Please copy each of the following records word for word.

····················

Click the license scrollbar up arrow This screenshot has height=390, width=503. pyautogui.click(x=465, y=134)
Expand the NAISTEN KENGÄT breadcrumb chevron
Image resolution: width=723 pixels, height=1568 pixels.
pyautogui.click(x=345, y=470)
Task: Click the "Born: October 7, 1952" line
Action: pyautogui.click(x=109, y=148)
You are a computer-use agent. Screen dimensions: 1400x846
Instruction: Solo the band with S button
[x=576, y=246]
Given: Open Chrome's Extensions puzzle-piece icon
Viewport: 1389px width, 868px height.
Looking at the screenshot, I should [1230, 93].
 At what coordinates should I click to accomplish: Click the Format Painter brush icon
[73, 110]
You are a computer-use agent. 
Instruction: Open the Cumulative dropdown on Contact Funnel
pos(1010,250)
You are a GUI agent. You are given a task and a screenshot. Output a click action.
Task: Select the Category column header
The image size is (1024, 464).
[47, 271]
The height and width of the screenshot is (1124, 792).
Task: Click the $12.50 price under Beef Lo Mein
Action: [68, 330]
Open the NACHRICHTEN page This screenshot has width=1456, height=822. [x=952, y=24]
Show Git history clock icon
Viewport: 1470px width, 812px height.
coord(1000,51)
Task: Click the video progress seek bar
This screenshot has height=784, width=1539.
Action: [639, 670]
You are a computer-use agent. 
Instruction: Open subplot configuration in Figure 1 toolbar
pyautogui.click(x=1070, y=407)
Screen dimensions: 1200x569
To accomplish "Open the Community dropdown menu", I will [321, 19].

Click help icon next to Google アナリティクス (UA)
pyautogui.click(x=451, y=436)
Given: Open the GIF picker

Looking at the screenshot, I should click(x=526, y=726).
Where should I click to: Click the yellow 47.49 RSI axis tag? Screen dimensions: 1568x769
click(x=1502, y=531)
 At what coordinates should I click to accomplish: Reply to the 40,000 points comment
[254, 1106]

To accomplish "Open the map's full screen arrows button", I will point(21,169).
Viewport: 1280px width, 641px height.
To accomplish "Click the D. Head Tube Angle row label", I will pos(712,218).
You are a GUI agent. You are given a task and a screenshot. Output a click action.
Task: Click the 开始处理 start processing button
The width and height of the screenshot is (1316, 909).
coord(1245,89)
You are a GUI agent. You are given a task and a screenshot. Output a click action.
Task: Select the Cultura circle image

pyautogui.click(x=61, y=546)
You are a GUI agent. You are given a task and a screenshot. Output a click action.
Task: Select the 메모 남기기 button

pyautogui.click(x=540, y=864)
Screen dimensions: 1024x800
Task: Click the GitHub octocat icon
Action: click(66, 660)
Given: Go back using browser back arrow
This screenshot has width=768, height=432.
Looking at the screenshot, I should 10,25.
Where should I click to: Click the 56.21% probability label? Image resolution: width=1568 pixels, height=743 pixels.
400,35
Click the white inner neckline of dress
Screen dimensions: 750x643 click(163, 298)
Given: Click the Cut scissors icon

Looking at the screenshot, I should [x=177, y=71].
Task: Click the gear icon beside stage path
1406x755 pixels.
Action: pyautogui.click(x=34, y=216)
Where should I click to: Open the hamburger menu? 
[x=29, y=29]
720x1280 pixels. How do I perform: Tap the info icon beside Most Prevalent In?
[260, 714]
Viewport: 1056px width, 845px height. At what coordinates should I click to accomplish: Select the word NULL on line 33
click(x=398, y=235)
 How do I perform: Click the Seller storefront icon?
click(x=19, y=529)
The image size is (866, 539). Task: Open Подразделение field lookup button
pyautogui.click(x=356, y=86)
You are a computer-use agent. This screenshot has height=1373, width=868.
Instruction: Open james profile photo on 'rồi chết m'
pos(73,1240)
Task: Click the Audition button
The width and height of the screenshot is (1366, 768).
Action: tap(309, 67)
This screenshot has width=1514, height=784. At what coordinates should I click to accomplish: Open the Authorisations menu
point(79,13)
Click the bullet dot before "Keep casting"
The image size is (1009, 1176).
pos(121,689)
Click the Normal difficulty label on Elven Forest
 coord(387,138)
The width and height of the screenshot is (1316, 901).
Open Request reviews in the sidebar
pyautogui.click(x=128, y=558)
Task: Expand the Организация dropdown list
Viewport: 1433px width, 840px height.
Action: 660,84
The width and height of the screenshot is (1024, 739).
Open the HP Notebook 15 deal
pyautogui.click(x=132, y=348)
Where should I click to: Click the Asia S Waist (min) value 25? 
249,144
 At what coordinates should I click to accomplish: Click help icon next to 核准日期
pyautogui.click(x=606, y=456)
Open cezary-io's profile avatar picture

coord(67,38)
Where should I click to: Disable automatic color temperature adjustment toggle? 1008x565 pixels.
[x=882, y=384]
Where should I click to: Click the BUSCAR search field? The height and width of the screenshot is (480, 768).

····················

## WORKED ANSWER
Click the license scrollbar up arrow This screenshot has height=390, width=503. pyautogui.click(x=465, y=134)
Expand the NAISTEN KENGÄT breadcrumb chevron
Image resolution: width=723 pixels, height=1568 pixels.
pyautogui.click(x=345, y=470)
Task: Click the "Born: October 7, 1952" line
Action: pyautogui.click(x=109, y=148)
You are a computer-use agent. Screen dimensions: 1400x846
Instruction: Solo the band with S button
[x=576, y=246]
Given: Open Chrome's Extensions puzzle-piece icon
Viewport: 1389px width, 868px height.
Looking at the screenshot, I should [1230, 93].
 At what coordinates should I click to accomplish: Click the Format Painter brush icon
[73, 110]
You are a computer-use agent. 
Instruction: Open the Cumulative dropdown on Contact Funnel
pos(1010,250)
You are a GUI agent. You are given a task and a screenshot. Output a click action.
Task: Select the Category column header
The image size is (1024, 464).
[47, 271]
The height and width of the screenshot is (1124, 792).
Task: Click the $12.50 price under Beef Lo Mein
Action: [68, 330]
Open the NACHRICHTEN page This screenshot has width=1456, height=822. [x=952, y=24]
Show Git history clock icon
Viewport: 1470px width, 812px height.
coord(1000,51)
Task: Click the video progress seek bar
This screenshot has height=784, width=1539.
Action: [639, 670]
You are a computer-use agent. 
Instruction: Open subplot configuration in Figure 1 toolbar
pyautogui.click(x=1070, y=407)
Screen dimensions: 1200x569
To accomplish "Open the Community dropdown menu", I will [321, 19].

Click help icon next to Google アナリティクス (UA)
pyautogui.click(x=451, y=436)
Given: Open the GIF picker

Looking at the screenshot, I should click(x=526, y=726).
Where should I click to: Click the yellow 47.49 RSI axis tag? Screen dimensions: 1568x769
click(x=1502, y=531)
 At what coordinates should I click to accomplish: Reply to the 40,000 points comment
[254, 1106]

To accomplish "Open the map's full screen arrows button", I will point(21,169).
Viewport: 1280px width, 641px height.
To accomplish "Click the D. Head Tube Angle row label", I will pos(712,218).
You are a GUI agent. You are given a task and a screenshot. Output a click action.
Task: Click the 开始处理 start processing button
The width and height of the screenshot is (1316, 909).
coord(1245,89)
You are a GUI agent. You are given a task and a screenshot. Output a click action.
Task: Select the Cultura circle image

pyautogui.click(x=61, y=546)
You are a GUI agent. You are given a task and a screenshot. Output a click action.
Task: Select the 메모 남기기 button

pyautogui.click(x=540, y=864)
Screen dimensions: 1024x800
Task: Click the GitHub octocat icon
Action: click(66, 660)
Given: Go back using browser back arrow
This screenshot has width=768, height=432.
Looking at the screenshot, I should 10,25.
Where should I click to: Click the 56.21% probability label? Image resolution: width=1568 pixels, height=743 pixels.
400,35
Click the white inner neckline of dress
Screen dimensions: 750x643 click(163, 298)
Given: Click the Cut scissors icon

Looking at the screenshot, I should [x=177, y=71].
Task: Click the gear icon beside stage path
1406x755 pixels.
Action: pyautogui.click(x=34, y=216)
Where should I click to: Open the hamburger menu? 
[x=29, y=29]
720x1280 pixels. How do I perform: Tap the info icon beside Most Prevalent In?
[260, 714]
Viewport: 1056px width, 845px height. At what coordinates should I click to accomplish: Select the word NULL on line 33
click(x=398, y=235)
 How do I perform: Click the Seller storefront icon?
click(x=19, y=529)
The image size is (866, 539). Task: Open Подразделение field lookup button
pyautogui.click(x=356, y=86)
You are a computer-use agent. This screenshot has height=1373, width=868.
Instruction: Open james profile photo on 'rồi chết m'
pos(73,1240)
Task: Click the Audition button
The width and height of the screenshot is (1366, 768).
Action: tap(309, 67)
This screenshot has width=1514, height=784. At what coordinates should I click to accomplish: Open the Authorisations menu
point(79,13)
Click the bullet dot before "Keep casting"
The image size is (1009, 1176).
pos(121,689)
Click the Normal difficulty label on Elven Forest
 coord(387,138)
The width and height of the screenshot is (1316, 901).
Open Request reviews in the sidebar
pyautogui.click(x=128, y=558)
Task: Expand the Организация dropdown list
Viewport: 1433px width, 840px height.
Action: 660,84
The width and height of the screenshot is (1024, 739).
Open the HP Notebook 15 deal
pyautogui.click(x=132, y=348)
Where should I click to: Click the Asia S Waist (min) value 25? 
249,144
 At what coordinates should I click to accomplish: Click help icon next to 核准日期
pyautogui.click(x=606, y=456)
Open cezary-io's profile avatar picture

coord(67,38)
Where should I click to: Disable automatic color temperature adjustment toggle? 1008x565 pixels.
[x=882, y=384]
Where should I click to: Click the BUSCAR search field? The height and width of the screenshot is (480, 768).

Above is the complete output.